Computational Characterization of Exogenous MicroRNAs that Can Be Transferred into Human Circulation

Authors

Jiang Shu, University of Nebraska-LincolnFollow
Kevin Chiang, University of Nebraska-LincolnFollow
Janos Zempleni, University of Nebraska-LincolnFollow
Juan Cui, University of Nebraska-LincolnFollow

Date of this Version

11-2015

Citation

Shu J, Chiang K, Zempleni J, Cui J (2015) Computational Characterization of Exogenous MicroRNAs that Can Be Transferred into Human Circulation. PLoS ONE 10(11): e0140587. doi:10.1371/journal.pone.0140587

Comments

Copyright: © 2015 Shu et al. This is an open access article distributed under the terms of the Creative Commons Attribution License,

Abstract

MicroRNAs have been long considered synthesized endogenously until very recent discoveries showing that human can absorb dietary microRNAs from animal and plant origins while the mechanism remains unknown. Compelling evidences of microRNAs from rice, milk, and honeysuckle transported to human blood and tissues have created a high volume of interests in the fundamental questions that which and how exogenous microRNAs can be transferred into human circulation and possibly exert functions in humans.
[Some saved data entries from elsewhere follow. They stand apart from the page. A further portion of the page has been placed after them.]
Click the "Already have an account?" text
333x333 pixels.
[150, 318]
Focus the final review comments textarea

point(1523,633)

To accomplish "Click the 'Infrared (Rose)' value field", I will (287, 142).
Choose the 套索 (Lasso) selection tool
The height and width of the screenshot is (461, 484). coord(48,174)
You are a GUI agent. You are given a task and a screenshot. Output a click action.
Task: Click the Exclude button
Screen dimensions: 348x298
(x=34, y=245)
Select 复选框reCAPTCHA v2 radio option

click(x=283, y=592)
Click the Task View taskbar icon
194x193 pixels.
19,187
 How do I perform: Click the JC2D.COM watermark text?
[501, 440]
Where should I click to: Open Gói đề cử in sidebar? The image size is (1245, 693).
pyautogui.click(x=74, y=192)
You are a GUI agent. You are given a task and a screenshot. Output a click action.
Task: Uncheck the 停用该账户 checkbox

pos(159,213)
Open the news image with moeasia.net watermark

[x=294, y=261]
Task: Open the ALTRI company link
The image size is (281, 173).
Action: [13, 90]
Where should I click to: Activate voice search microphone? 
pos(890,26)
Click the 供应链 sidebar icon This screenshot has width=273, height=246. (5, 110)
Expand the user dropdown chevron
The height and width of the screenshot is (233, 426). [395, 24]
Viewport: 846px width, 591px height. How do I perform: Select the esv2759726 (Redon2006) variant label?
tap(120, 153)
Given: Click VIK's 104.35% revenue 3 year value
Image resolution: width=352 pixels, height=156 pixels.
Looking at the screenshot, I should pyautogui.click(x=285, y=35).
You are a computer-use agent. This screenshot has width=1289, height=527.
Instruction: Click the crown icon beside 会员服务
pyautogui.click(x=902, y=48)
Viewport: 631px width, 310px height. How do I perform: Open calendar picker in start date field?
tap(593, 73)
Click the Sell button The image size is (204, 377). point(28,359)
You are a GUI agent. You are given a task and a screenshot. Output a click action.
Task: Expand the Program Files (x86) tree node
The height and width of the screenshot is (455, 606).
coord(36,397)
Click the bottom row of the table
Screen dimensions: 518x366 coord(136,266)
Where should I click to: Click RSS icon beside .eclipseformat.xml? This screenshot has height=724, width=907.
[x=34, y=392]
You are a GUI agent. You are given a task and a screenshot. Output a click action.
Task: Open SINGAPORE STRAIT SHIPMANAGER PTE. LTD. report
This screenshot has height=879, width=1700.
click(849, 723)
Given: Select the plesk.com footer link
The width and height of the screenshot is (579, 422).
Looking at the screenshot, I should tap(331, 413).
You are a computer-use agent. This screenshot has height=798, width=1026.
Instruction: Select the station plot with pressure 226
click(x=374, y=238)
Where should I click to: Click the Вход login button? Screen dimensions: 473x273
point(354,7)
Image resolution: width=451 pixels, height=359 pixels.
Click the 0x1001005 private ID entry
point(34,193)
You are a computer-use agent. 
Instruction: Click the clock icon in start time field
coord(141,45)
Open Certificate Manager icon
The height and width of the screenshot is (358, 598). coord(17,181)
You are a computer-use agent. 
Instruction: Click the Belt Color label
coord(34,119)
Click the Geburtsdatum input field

Here we present an integrated genomics and computational analysis to study the potential deciding features of transportable microRNAs. Specifically, we analyzed all publicly available microRNAs, a total of 34,612 from 194 species, with 1,102 features derived from the micro- RNA sequence and structure. Through in-depth bioinformatics analysis, 8 groups of discriminative features have been used to characterize human circulating microRNAs and infer the likelihood that a microRNA will get transferred into human circulation. For example, 345 dietary microRNAs have been predicted as highly transportable candidates where 117 of them have identical sequences with their homologs in human and 73 are known to be associated with exosomes. Through a milk feeding experiment, we have validated 9 cowmilk microRNAs in human plasma using microRNA-sequencing analysis, including the top ranked microRNAs such as bta-miR-487b, miR-181b, and miR-421. The implications in health-related processes have been illustrated in the functional analysis. This work demonstrates the data-driven computational analysis is highly promising to study novel molecular characteristics of transportable microRNAs while bypassing the complex mechanistic details.